Hi, All
Since greengene and sliva database has no species classification for many organisms, I want to include some of the organism sequence in to existing green gene database. I am getting problem with my fasta file. All my fasta sequences were different in length. Some sequence is 2.1 Mb, Some are 1 Mb, and some fasta sequence are small in size. This is making huge problem in performing taxonomy analysis.
I couldn't convert all fasta sequence in to single line, I could convert only few sequence. If add fasta sequence without converting single line in to existing greengene database means, I was getting error mainly in classifier step.

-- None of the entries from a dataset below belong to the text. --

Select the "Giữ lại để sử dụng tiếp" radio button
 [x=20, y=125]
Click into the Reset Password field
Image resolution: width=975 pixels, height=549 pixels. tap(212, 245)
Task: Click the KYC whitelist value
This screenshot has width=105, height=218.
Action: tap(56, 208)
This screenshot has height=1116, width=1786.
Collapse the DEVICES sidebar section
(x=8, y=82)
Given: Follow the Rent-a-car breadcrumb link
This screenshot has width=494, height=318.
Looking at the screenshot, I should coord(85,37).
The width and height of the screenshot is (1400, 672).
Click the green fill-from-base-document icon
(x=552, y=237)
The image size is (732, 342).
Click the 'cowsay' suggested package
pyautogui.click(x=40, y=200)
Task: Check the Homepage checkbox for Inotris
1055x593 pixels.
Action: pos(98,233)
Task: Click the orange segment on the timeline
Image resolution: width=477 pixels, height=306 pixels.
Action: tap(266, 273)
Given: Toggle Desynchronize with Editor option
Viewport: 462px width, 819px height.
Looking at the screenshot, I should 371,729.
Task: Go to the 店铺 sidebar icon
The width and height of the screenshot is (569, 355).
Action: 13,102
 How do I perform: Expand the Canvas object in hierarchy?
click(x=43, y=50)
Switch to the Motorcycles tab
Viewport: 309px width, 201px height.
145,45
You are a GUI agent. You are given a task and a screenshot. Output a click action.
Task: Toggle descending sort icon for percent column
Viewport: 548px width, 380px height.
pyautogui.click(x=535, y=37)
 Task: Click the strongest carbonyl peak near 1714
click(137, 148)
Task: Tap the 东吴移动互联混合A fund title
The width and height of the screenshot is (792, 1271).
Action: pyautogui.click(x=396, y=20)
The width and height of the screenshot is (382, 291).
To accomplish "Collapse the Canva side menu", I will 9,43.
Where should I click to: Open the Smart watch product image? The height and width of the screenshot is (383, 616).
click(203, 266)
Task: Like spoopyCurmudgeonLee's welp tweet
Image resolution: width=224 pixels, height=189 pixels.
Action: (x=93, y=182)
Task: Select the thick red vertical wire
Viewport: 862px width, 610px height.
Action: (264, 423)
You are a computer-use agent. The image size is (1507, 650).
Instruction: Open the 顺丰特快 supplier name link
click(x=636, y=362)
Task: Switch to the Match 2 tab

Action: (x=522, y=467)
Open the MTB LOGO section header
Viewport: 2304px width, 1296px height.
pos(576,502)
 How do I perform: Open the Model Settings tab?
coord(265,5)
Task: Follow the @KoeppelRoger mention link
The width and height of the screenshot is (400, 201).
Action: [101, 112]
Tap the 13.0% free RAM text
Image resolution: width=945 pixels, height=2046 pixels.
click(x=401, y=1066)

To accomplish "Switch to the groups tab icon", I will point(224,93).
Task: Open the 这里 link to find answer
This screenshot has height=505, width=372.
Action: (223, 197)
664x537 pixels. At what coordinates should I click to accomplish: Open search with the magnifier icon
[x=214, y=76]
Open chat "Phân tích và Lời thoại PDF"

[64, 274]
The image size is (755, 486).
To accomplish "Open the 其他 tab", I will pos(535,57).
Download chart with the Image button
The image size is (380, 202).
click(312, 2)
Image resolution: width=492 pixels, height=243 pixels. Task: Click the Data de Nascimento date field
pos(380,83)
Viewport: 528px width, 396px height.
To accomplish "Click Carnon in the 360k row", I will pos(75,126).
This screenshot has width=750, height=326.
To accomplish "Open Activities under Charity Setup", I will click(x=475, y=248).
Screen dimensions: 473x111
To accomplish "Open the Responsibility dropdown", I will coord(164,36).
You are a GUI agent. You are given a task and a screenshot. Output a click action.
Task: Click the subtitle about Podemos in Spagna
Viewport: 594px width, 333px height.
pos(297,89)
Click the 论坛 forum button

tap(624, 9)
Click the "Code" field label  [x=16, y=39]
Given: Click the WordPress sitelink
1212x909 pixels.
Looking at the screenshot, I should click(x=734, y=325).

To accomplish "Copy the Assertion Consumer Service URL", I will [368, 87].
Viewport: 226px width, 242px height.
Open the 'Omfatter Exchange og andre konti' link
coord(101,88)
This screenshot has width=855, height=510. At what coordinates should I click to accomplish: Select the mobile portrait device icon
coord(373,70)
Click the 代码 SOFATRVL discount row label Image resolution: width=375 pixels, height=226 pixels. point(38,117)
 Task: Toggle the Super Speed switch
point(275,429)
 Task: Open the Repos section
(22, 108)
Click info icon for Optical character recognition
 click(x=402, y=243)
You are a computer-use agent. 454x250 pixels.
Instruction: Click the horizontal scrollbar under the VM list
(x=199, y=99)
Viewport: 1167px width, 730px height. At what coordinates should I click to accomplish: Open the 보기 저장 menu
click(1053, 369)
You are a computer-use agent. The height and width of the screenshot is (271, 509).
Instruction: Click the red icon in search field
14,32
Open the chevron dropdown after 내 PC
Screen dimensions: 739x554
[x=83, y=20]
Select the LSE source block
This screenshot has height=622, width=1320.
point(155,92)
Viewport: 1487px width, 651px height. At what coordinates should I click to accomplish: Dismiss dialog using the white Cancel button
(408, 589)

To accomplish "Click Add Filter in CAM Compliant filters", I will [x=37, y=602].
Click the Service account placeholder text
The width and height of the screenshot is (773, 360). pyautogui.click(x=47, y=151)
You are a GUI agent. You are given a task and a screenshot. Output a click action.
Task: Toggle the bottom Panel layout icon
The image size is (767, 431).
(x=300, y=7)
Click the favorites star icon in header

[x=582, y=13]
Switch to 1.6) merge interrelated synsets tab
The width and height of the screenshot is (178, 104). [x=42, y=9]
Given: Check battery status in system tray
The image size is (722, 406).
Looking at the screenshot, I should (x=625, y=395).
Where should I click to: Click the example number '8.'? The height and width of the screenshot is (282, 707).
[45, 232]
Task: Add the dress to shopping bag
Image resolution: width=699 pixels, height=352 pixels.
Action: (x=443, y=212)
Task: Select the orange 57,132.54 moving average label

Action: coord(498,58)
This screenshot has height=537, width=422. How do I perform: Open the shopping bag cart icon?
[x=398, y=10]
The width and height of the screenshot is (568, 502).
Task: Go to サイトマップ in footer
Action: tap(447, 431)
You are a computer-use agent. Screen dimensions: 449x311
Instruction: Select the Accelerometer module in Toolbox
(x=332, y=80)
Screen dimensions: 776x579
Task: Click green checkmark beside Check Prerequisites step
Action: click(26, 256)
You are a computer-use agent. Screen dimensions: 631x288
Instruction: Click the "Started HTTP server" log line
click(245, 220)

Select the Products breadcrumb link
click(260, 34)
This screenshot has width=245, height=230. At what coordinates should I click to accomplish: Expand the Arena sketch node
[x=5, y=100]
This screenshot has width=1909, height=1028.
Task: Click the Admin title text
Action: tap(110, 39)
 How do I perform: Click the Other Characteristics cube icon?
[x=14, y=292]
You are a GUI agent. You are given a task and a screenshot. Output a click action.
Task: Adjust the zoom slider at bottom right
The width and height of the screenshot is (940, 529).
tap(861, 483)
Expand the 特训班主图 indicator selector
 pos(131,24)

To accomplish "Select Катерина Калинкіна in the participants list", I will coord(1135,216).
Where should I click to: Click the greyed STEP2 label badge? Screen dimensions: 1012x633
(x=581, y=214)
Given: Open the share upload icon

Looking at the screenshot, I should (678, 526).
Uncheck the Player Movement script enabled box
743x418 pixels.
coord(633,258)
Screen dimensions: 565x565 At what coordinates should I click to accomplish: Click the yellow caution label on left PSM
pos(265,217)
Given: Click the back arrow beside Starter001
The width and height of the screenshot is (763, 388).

I didn't get error, when I ran only existing greengenes database (gg_13_8_otus). If add my target sequence database to it mean, I couldn't run my command. Some error is coming in classifier step
I used two different commandline for converting my fasta sequence in to single line.
awk '/^>/ {printf("\n%s\n",$0);next;}{printf("%s",$0);} END {printf("\n");}'< 99_otus.fasta > 99sp.fasta
awk '{if(NR==1) {print $0} else {if($0 ~ /^>/) {print "\n"$0} else {printf $0}}}' nocardia.fasta > snocardia.fasta
I tried converting single organism sequence in to single line fasta sequence, Still I couldn't convert in to single line fasta sequence for some of my target organism genome.
is there any command which will convert huge fasta sequences in to single line for adding in existing greengenedatabase ?
Thanking you in advance for your support and help.